O caso da ONG que queria aprender e ensinar gestão
16 de Julho de 2018 às 07:00
Há alguns anos fui gestor de uma ONG que trabalhava com inclusão digital.

Tínhamos duas principais bases de apoio, que respondiam por mais de 90% de nossas fontes de recurso. Para diminuir nossa dependência, começamos a levantar alternativas: investir mais na captação com pessoas físicas? Focar em grandes doadores? Também havia uma potencial e promissora parceria com o governo do estado – um valor considerável de uma vez só, mas com muitas amarras e data quase certa para acabar. Ou ainda, quem sabe, a gente podia empacotar nossa premiada metodologia de combinar tecnologia e cidadania e vender serviços, gerar renda própria... você, caro leitor, cara leitora: no meu lugar, o que faria?

Esse parágrafo dá uma pequena ideia do que são casos de ensino: um método de aprendizado que traz dilemas reais para a sala de aula. O propósito é que os alunos se coloquem no lugar de um gestor que está em um momento crítico e precisa tomar uma decisão relevante. Ao ler o caso, que pode variar de 2 a até 30 páginas, tomamos contato com o problema, a organização, o gestor e outros personagens relevantes e temos a chance de analisar as possíveis alternativas de ação, pesando prós e contras e cada opção.

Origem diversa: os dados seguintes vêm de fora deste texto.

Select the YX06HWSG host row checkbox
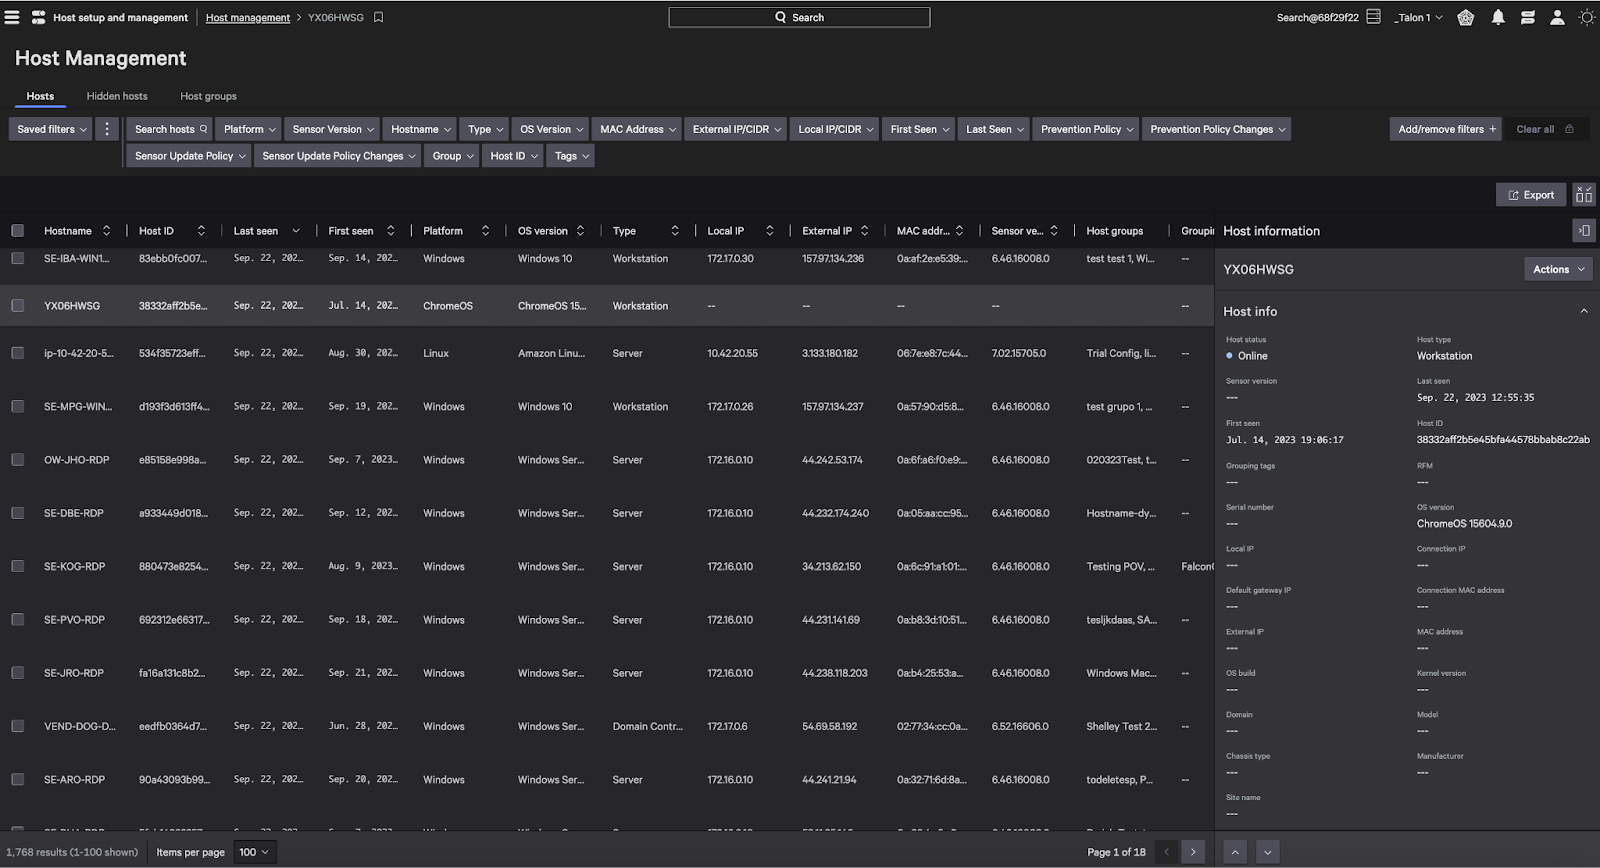Screen dimensions: 1600x868 [x=18, y=306]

Nas últimas décadas, os casos têm sido a base do ensino de gestão executiva nos estados unidos, em muitos países da Europa e da Ásia e, crescentemente, no Brasil. Um importante avanço se deu em 2011, quando foi lançada a primeira revista online exclusivamente voltada à produção e disseminação de casos brasileiros, a GVcasos, de acesso gratuito para baixar e ler os casos.

O que podemos aprender com casos de ensino? Em primeiro lugar, a fazer boas perguntas. Como simulação da realidade, a maior parte dos casos não vem com toda a análise já mastigada – é preciso treinar nosso olhar e ir além dos problemas aparentes, superficiais. Além disso, o caso permite o treino da análise de da argumentação. A leitura e reflexão individual é importante, mas a real riqueza do caso aparece na discussão em grupo, quando as análises são questionadas, testadas e melhoradas. Finalmente, o caso é uma ótima forma de entender e treinar como gestores tomam decisões. Em essência, é isso que líderes, coordenadores, diretores fazem: decidem contratar ou demitir alguém; investir em uma nova ideia ou terminar um projeto; comprar ou não um novo sistema para captação de recursos...

Já existem alguns casos sobre os desafios do terceiro setor brasileiro, mas ainda são poucos: certamente há potencial para muito mais! Conheço um do IDEC e seus desafios na busca de sua auto-sustentabilidade; tem outro de uma cooperativa de catadores de lixo em Belo Horizonte que vive um dilema de base: deveriam buscar o caminho da profissionalização ou realçar sua essência de
movimento social? Há ainda casos sobre hospitais filantrópicos, institutos que fazem investimento social, entre outros, mas estão longe de esgotar a riqueza e a complexidade das organizações de nossa sociedade civil.

Faço o convite para que os leitores busquem mais informações sobre casos e possam se envolver tanto no uso de casos para capacitação e desenvolvimento de equipe como buscando parceiros da academia para escrever um caso de ensino tendo seus dilemas como foco do texto. Não é uma decisão fácil: bons casos de ensino não se propõem a enaltecer a organização ou sua gestora, mas sim a mostrar a realidade em torno de um dilema em toda sua complexidade.

Como bem sabem os contadores de histórias, as boas narrativas precisam de tensão e conflito para ter credibilidade e engajar sua audiência. Ter a coragem de se expor com um retrato honesto das conquistas e fraquezas das organizações pode resultar em melhores discussões e uma admiração real dos leitores. Nada como perguntar “e você, o que faria no meu lugar?” para que alguém comece a entender a beleza e a complexidade que é gerir uma organização sem fins lucrativos.





Fernando Nogueira é professor na FGV-EAESP, onde se titulou como mestre e doutor em Administração Pública e Governo. É consultor em gestão de associações sem fins lucrativos, colaborador-voluntário da Associação Brasileira de Captadores de Recursos (ABCR) e presidente do Conselho do Instituto Doar.